As we reached our hotel - from a different direction than we had used before - we found a very nice restaurant! It was not touristy at all. In fact, I couldn't even find a website for the establishment. All I saw was a slab of au gratin potatoes as we passed by an outdoor table and I was sold. I really needed to eat those potatoes. We didn't get back to the restaurant until after seven, but were promptly seated. The dining room was just lovely, with a (faux) olive tree "planted" in the center. It was dripping with huge fat (faux) olives. The potatoes were a divine as I expected, the house wine was delicious and we both left very happy, and will sleep well tonight.
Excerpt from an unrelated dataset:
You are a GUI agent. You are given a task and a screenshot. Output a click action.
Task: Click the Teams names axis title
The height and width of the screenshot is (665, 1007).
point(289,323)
No set plans for tomorrow, meaning no reservations nor tickets to anything, but I do have another walking tour to present to Dave. We will see, but again, there is something for everyone.

Until my next update, your tour-guide correspondent.

Pedometer: 18,000 steps.

Louvre Museum

4 thoughts

  1. Our niece who visits Paris frequently says
    La rue des Martyrs has always been her favorite food street while staying in Paris
    Load up with banquettes, cheese ,melons, caramels beurre sale’ and macarons is her favorite thing to do
    Je Vois LA Vie en Rose’

  2. SB baguette! Auto correct!
    BTW. I now understand you wondered how the girls got a picture of Mona with out any one else near them!
    Love your mime outfit. All that walking has paid off you look amazing and slender!